### Exercise prompt
Would you copy the records below, exactly and only from their first line through the line containing "Given: Click the", without any pictures?
================================
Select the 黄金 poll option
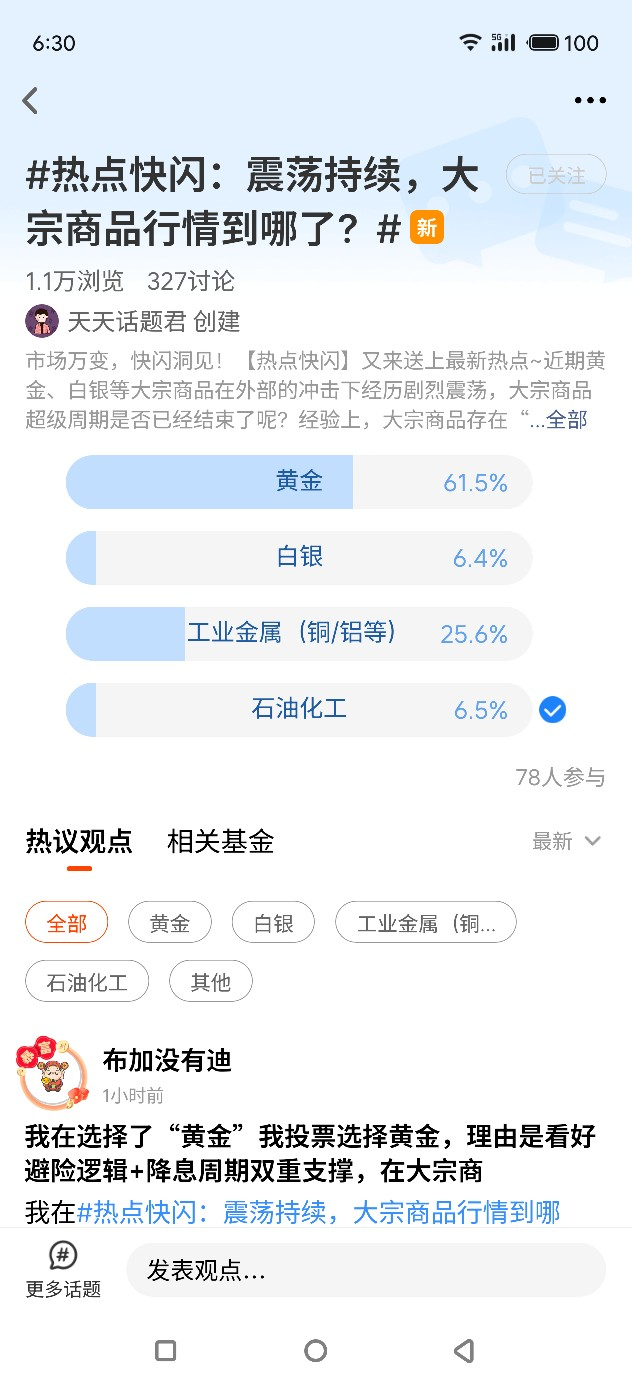Screen dimensions: 632x1390 299,482
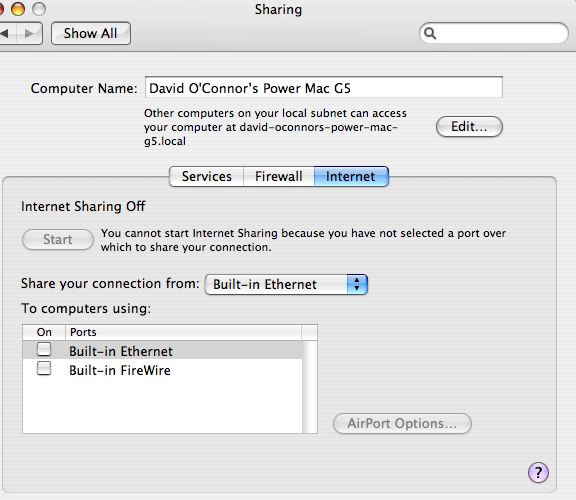This screenshot has height=500, width=576.
Task: Click inside the Computer Name text field
Action: click(x=324, y=87)
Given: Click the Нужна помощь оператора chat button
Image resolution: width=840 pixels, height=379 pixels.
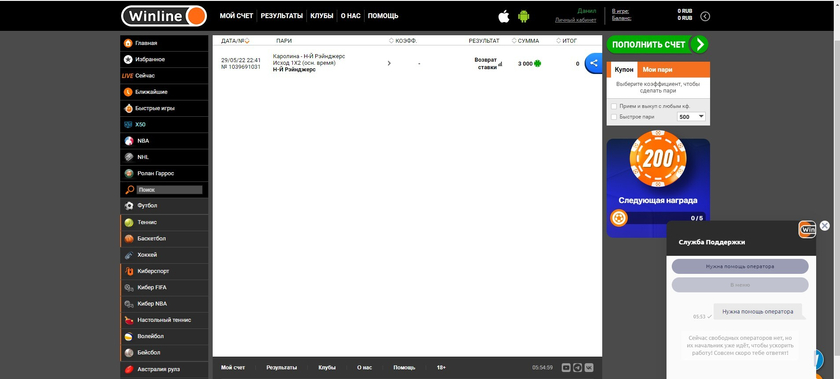Looking at the screenshot, I should coord(740,266).
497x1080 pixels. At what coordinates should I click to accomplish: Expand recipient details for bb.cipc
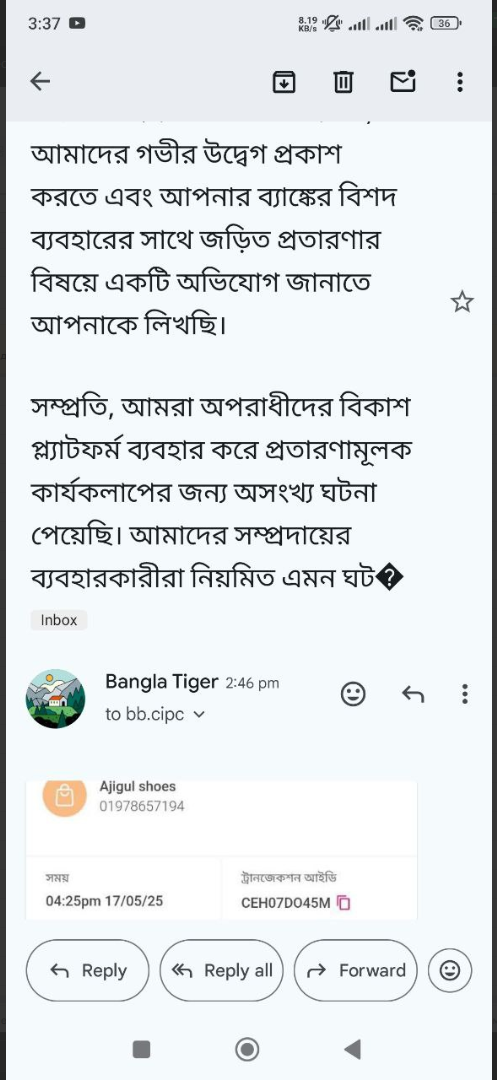coord(200,715)
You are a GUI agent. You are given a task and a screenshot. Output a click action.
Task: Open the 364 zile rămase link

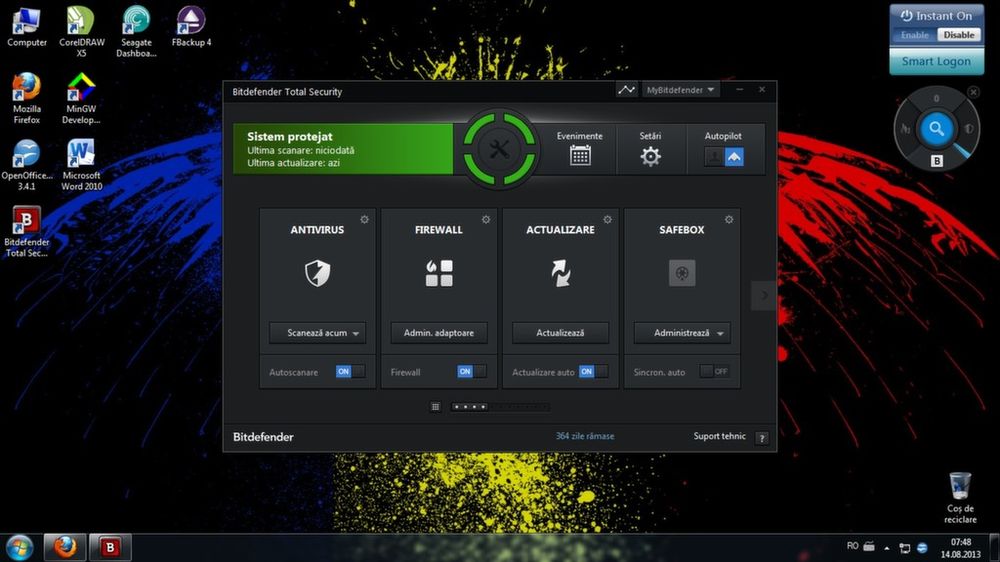pyautogui.click(x=585, y=436)
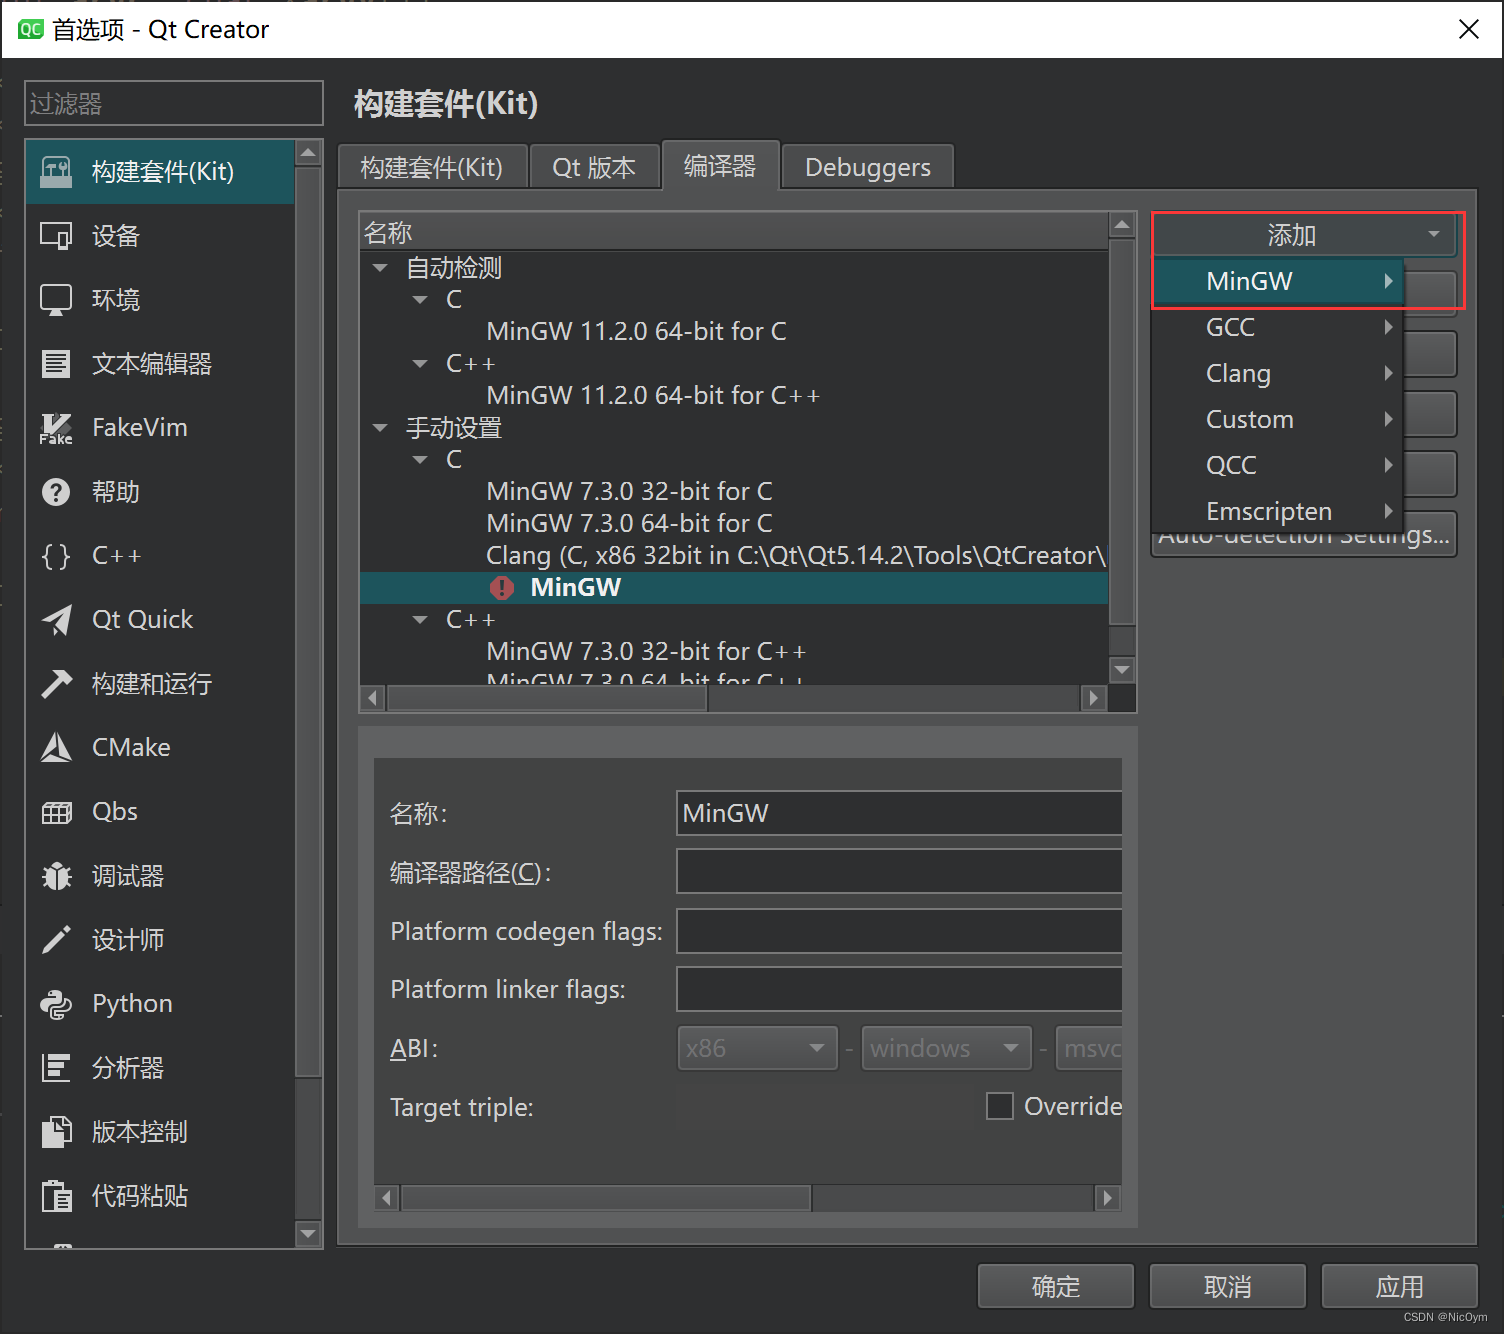
Task: Open the Python settings icon
Action: [56, 1004]
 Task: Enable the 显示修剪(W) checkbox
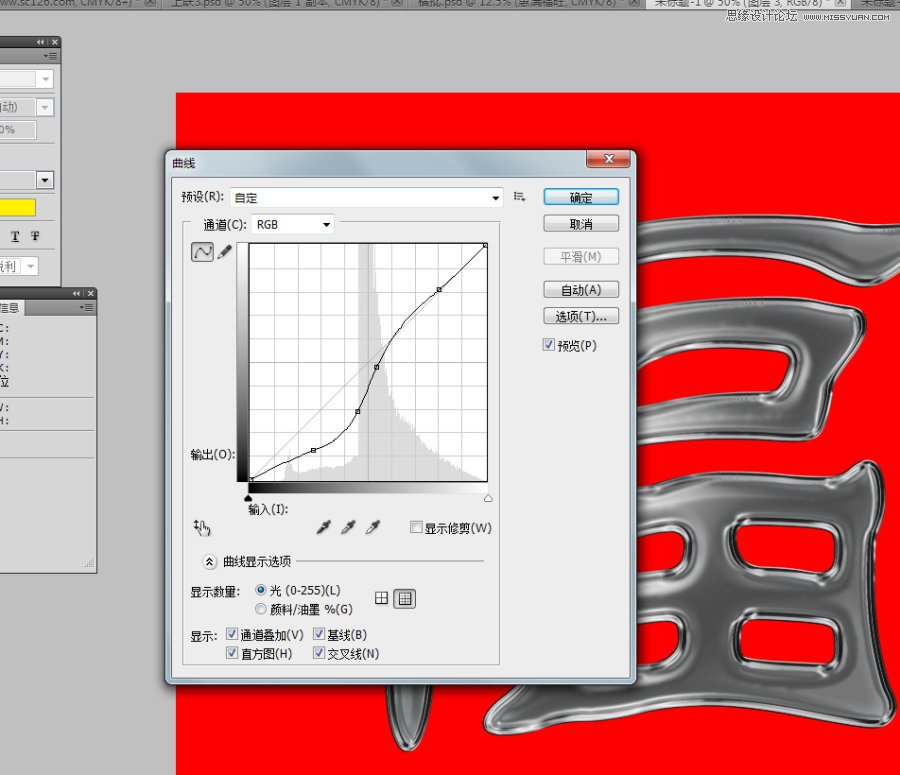click(x=416, y=527)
================================
### Your solution
Select the 黄金 poll option
Screen dimensions: 632x1390 299,482
This screenshot has height=500, width=576.
Task: Click inside the Computer Name text field
Action: click(x=324, y=87)
Given: Click the Нужна помощь оператора chat button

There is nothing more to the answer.